Nach Jahren politischer und ökonomischer Krise durchlebt Peru den Zerfall seiner demokratischen Strukturen.
Auslöser hierfür war die Inhaftierung des ehemaligen Präsidenten Pedro Castillo, die nach seinem erfolglosen Versuch das Parlament aufzulösen im Dezember 2022 das Fass zum Überlaufen brachte. In Protestmärschen forderten Demonstrant:innen die Freilassung Castillos, Neuwahlen und die Einberufung einer verfassunggebenden Versammlung. Über 60 Menschen sind dabei mittlerweile umgekommen, die meisten wurden Opfer von Polizeigewalt in den südlichen Bundesstaaten Perus. Über 1.500 Menschen wurden verletzt und Dutzende verhaftet. Doch das Aufbegehren gegen die vom rechtsgerichteten Kongress eingesetzte Regierung unter der seit Dezember amtierenden Präsidentin Dina Boluarte bleibt ungebrochen. Höhepunkt war ein Marsch auf die Hauptstadt.

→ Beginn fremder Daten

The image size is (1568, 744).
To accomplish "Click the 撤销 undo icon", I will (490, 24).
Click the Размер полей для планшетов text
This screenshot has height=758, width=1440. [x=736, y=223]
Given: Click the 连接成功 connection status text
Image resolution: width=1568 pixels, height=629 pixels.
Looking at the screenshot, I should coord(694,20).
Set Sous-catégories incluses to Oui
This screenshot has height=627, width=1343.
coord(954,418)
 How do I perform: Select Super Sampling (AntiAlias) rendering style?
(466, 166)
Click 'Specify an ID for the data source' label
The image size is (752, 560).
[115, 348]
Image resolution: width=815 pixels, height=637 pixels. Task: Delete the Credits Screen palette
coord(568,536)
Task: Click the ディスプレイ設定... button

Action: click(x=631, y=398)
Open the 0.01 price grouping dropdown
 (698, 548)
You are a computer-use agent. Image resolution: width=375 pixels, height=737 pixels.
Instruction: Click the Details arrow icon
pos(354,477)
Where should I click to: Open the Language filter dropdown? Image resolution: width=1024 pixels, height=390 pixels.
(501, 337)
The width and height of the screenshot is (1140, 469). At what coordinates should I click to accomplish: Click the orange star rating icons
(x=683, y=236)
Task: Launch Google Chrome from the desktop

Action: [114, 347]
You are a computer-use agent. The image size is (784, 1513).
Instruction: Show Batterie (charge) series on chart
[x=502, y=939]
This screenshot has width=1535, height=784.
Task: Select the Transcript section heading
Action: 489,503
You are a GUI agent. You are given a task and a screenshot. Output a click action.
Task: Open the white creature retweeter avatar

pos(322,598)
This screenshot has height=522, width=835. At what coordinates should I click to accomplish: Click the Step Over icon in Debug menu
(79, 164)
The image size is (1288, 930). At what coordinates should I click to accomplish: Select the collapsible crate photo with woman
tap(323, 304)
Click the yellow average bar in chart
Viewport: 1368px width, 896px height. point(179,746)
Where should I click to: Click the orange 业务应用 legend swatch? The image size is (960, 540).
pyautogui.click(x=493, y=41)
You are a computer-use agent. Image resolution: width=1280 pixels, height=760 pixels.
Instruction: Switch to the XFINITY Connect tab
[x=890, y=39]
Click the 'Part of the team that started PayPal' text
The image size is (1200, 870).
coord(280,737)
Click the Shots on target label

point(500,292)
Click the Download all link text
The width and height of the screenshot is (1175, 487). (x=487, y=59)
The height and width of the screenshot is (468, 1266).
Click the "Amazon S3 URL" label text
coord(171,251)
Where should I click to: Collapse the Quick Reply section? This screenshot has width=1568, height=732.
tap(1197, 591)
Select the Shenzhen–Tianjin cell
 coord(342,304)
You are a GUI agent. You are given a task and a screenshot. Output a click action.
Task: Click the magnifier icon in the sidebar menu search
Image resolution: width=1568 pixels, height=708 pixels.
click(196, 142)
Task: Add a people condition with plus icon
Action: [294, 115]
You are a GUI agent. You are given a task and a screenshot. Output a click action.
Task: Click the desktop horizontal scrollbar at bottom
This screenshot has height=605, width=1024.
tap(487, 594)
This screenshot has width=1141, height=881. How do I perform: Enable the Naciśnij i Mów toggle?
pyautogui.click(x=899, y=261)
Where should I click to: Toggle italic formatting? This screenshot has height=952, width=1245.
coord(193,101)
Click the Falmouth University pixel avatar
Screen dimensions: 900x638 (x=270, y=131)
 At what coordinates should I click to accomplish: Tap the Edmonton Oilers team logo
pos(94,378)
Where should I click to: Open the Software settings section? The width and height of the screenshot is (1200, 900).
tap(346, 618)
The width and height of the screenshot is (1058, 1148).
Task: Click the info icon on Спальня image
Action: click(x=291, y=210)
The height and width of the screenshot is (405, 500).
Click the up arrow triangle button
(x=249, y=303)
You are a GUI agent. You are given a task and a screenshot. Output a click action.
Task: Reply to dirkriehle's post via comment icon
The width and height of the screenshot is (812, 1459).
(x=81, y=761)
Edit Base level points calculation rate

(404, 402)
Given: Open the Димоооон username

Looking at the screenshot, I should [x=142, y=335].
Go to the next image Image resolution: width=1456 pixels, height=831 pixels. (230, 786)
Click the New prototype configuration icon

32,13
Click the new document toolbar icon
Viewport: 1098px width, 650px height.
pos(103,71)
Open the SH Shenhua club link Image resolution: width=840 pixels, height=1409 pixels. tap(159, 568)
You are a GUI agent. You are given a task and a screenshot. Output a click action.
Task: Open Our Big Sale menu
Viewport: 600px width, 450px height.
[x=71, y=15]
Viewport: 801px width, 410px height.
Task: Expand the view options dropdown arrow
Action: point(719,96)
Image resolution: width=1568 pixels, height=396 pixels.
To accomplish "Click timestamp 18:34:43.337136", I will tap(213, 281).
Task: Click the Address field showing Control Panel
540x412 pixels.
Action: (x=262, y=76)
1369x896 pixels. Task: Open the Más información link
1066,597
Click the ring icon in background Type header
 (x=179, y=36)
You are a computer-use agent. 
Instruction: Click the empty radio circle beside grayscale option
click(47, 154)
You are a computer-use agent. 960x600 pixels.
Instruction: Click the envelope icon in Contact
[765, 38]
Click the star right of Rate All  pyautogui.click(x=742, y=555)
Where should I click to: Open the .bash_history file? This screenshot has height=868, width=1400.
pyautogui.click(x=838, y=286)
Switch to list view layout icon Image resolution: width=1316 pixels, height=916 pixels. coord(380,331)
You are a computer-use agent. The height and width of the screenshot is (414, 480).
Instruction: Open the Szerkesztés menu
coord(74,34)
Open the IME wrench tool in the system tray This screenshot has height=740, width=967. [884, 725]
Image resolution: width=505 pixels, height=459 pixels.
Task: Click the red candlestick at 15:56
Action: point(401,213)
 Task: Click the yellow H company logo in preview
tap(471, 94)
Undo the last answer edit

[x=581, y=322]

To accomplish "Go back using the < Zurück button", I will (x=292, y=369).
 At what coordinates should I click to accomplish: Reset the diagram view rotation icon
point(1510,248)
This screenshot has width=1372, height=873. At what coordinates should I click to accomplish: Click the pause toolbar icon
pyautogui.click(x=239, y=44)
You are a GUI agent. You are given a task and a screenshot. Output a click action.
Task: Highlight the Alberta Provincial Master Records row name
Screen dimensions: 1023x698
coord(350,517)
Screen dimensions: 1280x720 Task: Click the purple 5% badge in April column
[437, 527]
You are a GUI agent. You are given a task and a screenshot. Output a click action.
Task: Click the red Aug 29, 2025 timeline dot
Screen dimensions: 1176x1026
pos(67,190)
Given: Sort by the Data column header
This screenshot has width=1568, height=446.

Es kamen Zehntausende, teilweise aus abgelegenen Provinzen, um dem Aufruf „Einnahme von Lima“ zu folgen. Das führte zu Straßenschlachten, bei denen die Sicherheitskräfte Tränengas und Gummigeschosse einsetzten. Ein Gebäude ging in Flammen auf, etliche Menschen wurden schwer verletzt. Zugleich wurde Ende Januar auf brutale Weise die staatliche Universität San Marcos geräumt. Student:innen hatten sie als Zeichen des Widerstands besetzt und wollten Tausenden der Demonstrierenden eine Unterkunft bieten. Die Polizei rückte mit gepanzerten Fahrzeugen an, setzte Tränengas ein und misshandelte besonders indigene Frauen. Gut 200 Aktivist:innen blieben tagelang ohne Rechtsgrundlage in Haft. Die Polizei rechtfertigte das mit dem zuvor ausgerufenen Ausnahmezustand. Sowohl Regierung als auch Kongress zeigen sich nicht bereit, dem Ruf der Protestierenden nach Neuwahlen nachzukommen. Im Gegenteil, die Regierung reagiert mit zunehmender Repression, willkürlichen Inhaftierungen und Diffamierungskampagen, um die Protestierenden als Terrorist:innen darzustellen. In sieben Bundesstaaten wurde der Ausnahmezustand ausgerufen. Damit wurden auch Grundrechte außer Kraft gesetzt.